KOSONGSATU.ID—Model pendidikan karakter berbasis metode alternatif diterapkan dalam program BINLAT Karakter Jati Diri Bangsa di Situs Persada Soekarno Ndalem Pojok Kediri. Pelatihan ini menekankan integrasi pendekatan rasa, neuro-pedagogi, dan pembelajaran berbasis pengalaman.
Ketua Harian Yayasan Persada Soekarno Ndalem Pojok Kediri, Kushartono, mengatakan BINLAT dirancang untuk menjawab kebutuhan pendidikan karakter yang selama ini kurang menyentuh aspek batin dan kesadaran diri peserta didik.
“Pendidikan kita terlalu lama berhenti di kepala. BINLAT ini kami rancang agar nilai kebangsaan itu masuk ke rasa, lalu menjadi kehendak dan tindakan,” ujar Kushartono.
Metode Rasa sebagai Fondasi
Menurut Kushartono, metode inti dalam BINLAT adalah Metode Rasa yang berpijak pada kerangka Rasa, Cipta, dan Karsa dalam tradisi tasawuf Nusantara.
“Kami ingin peserta tidak sekadar paham sejarah dan nasionalisme, tapi merasakannya. Dari rasa itulah lahir kejernihan batin, lalu tekad untuk berbuat bagi bangsa,” kata dia.
Pendekatan ini, lanjutnya, dimaksudkan agar nilai jati diri bangsa tidak berhenti sebagai pengetahuan normatif, melainkan tumbuh menjadi kesadaran personal.
Neuro-Pedagogi dan Lingkungan Aman
Metode rasa dipadukan dengan pendekatan neuro-pedagogi yang berbasis cara kerja otak. Lingkungan belajar sengaja dirancang tenang dan aman secara psikologis.
“Kami memastikan suasana belajar tidak menekan. Ketika emosi stabil, otak depan terbuka. Di situlah nilai karakter bisa masuk lebih dalam dan bertahan lama,” ujar Kushartono.
Ia menekankan bahwa pembentukan karakter tidak efektif jika dilakukan dalam suasana takut atau penuh tekanan.
Belajar dengan Mengalami
BINLAT juga mengandalkan pembelajaran berbasis pengalaman. Peserta dilibatkan langsung dalam aktivitas, pengamatan lapangan, diskusi, dan refleksi.
“Anak-anak tidak kami suruh hanya mendengar. Mereka mengalami sendiri, berdialog, lalu merefleksikan makna dari pengalaman itu,” kata Kushartono.
Teknik Neuro-Linguistic Programming (NLP) digunakan sebagai penguat untuk membangun kepercayaan diri dan pola pikir positif peserta didik.
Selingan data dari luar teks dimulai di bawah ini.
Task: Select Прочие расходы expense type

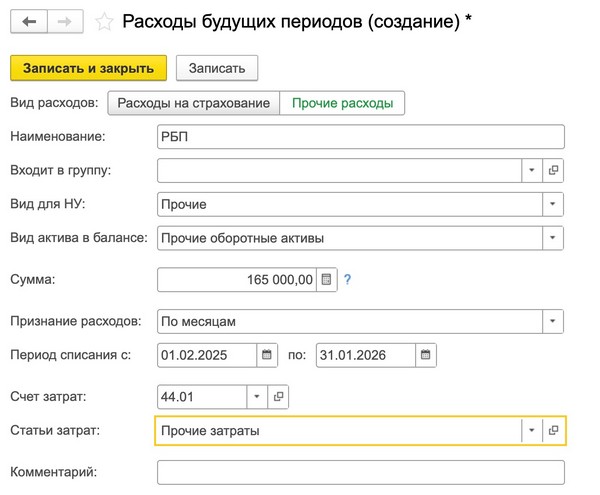Action: pyautogui.click(x=342, y=103)
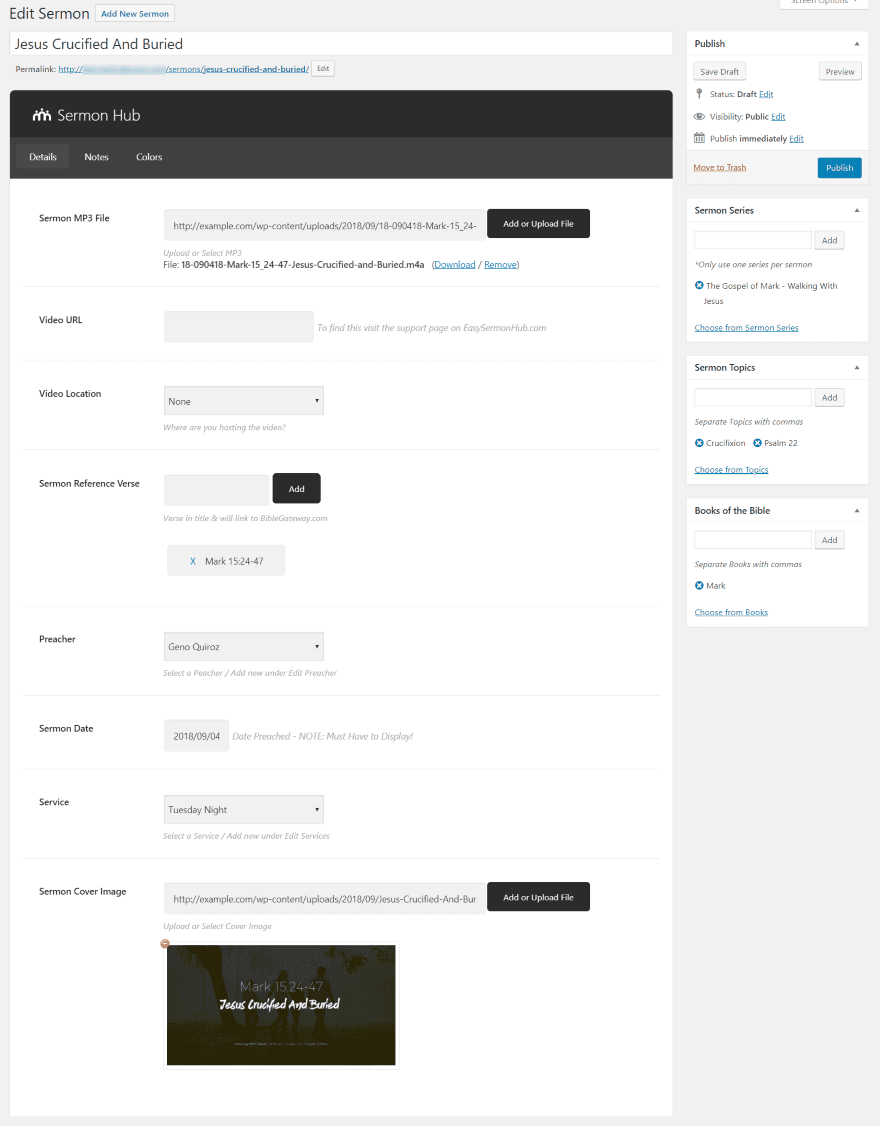Remove The Gospel of Mark series tag
The width and height of the screenshot is (880, 1126).
pos(699,286)
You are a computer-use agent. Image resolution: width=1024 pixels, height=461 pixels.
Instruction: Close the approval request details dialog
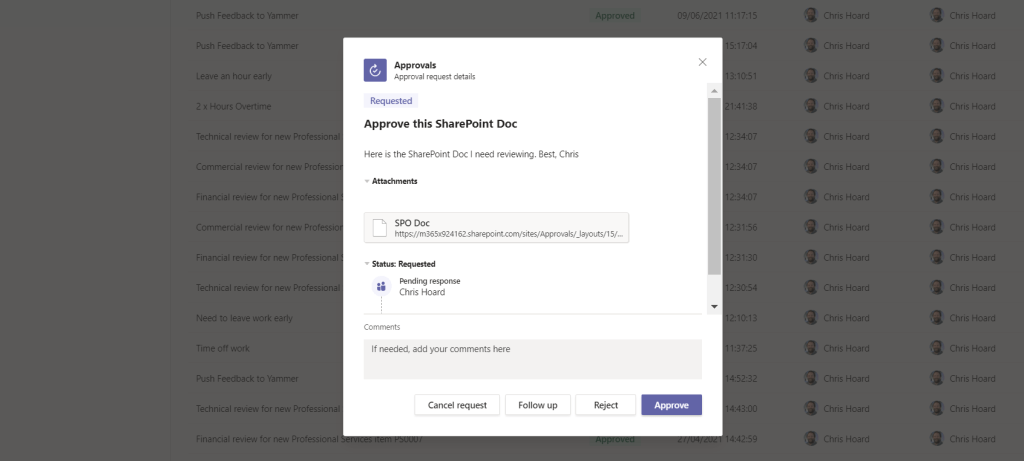point(702,62)

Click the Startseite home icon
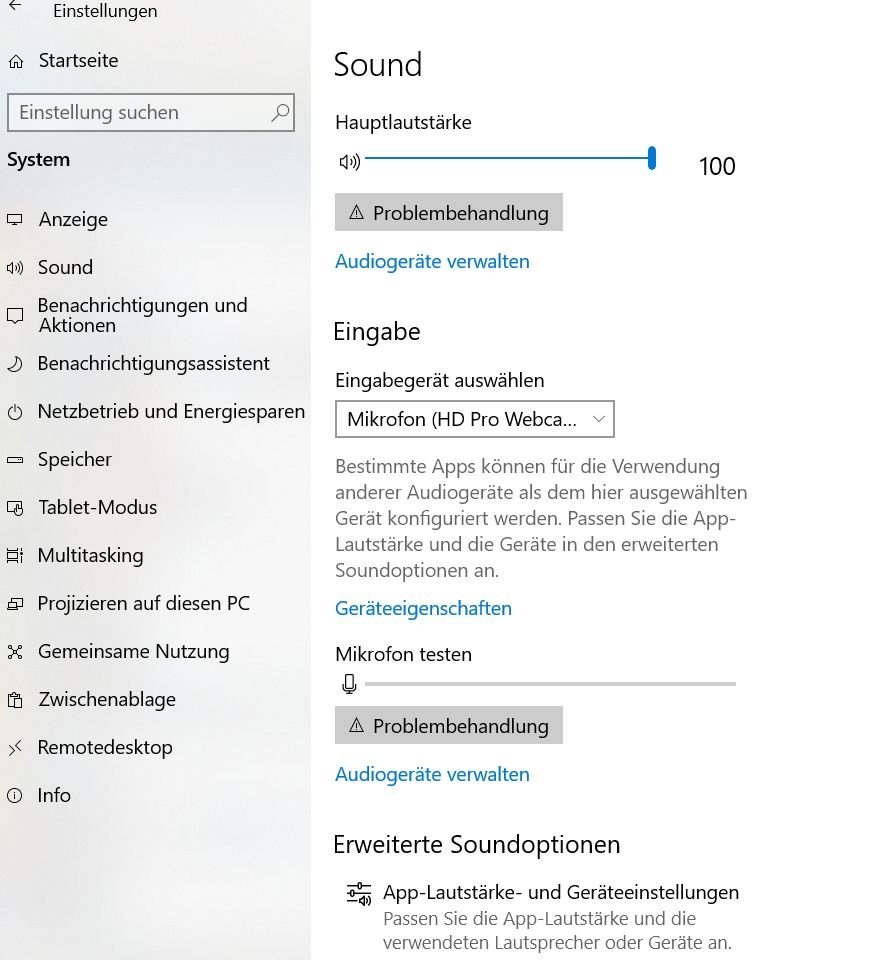[15, 62]
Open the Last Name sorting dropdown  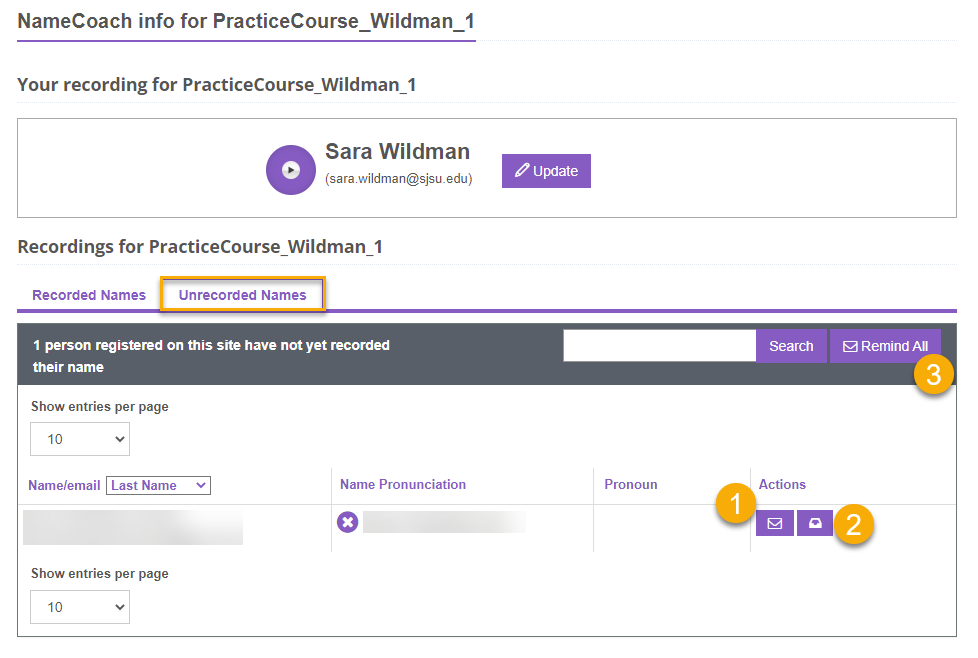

Sejarah sebagai Ruang Hidup
Keberadaan Situs Persada Soekarno dimanfaatkan sebagai media pembelajaran kontekstual melalui pendekatan genius loci.
“Belajar di tempat ini berbeda. Ada energi sejarah. Kami ingin peserta merasakan kembali denyut perjuangan para pendiri bangsa, bukan sekadar membacanya di buku,” ujarnya.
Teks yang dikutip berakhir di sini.